Planned Parenthood Federation of America President Cecile Richards on Tuesday night was the first speaker at the DNC in Philadelphia to say the word “abortion” on stage, according to Vox’s Emily Crockett. 

Richards’ use of the word abortion was deliberate, and saying the word helps address the stigma that surrounds it, Planned Parenthood Action Fund’s Vice President of Communication Mary Alice Carter said in an interview with ThinkProgress. 

“When we talk about reproductive health, we talk about the full range of reproductive health, and that includes access to abortion. So we’re very deliberate in saying we stand up for a woman’s right to access an abortion,” Carter said.

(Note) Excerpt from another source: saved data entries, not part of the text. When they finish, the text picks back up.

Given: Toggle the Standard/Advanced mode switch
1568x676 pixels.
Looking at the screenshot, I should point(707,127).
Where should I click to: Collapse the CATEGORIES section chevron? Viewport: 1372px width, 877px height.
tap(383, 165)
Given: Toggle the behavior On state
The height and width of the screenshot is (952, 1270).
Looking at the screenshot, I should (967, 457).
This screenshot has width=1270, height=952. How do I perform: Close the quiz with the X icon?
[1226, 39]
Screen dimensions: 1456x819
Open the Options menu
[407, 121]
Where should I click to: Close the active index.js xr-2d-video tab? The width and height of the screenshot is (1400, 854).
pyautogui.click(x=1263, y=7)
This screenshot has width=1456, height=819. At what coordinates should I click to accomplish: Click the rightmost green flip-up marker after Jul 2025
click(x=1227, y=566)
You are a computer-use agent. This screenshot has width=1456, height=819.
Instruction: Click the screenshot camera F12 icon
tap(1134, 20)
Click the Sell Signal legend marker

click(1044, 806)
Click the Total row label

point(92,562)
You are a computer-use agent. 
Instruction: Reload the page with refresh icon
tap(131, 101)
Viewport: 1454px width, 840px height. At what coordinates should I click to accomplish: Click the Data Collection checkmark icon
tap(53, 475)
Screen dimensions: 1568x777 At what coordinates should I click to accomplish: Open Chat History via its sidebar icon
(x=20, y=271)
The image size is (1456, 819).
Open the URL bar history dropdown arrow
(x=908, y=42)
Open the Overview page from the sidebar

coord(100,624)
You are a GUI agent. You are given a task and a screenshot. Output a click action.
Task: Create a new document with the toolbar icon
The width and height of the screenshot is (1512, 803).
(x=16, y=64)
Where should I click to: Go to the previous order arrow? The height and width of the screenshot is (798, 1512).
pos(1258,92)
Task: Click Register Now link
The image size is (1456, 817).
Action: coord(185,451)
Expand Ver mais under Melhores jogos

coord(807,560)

“There is so much stigma around abortion and so many people that sit in shame and don’t talk about their abortion, and so it’s very important to have the head of Planned Parenthood say ‘abortion,’ it’s very important for any woman who’s had an abortion to say ‘abortion,’ and it’s important for us to start sharing those stories and start bringing it out of the shadows and recognizing that it’s a normal experience,” she added.

Though reproductive rights and health have been discussed by both Democratic Party presidential nominee Hillary Clinton and Sen. Bernie Sanders (I-VT) while on the campaign trail, Democrats have come under fire for failing to ask about abortion care during the party’s debates. In April, Clinton called out moderators for failing to ask “about a woman’s right to make her own decisions about reproductive health care” over the course of eight debates—though she did not use the term abortion in her condemnation.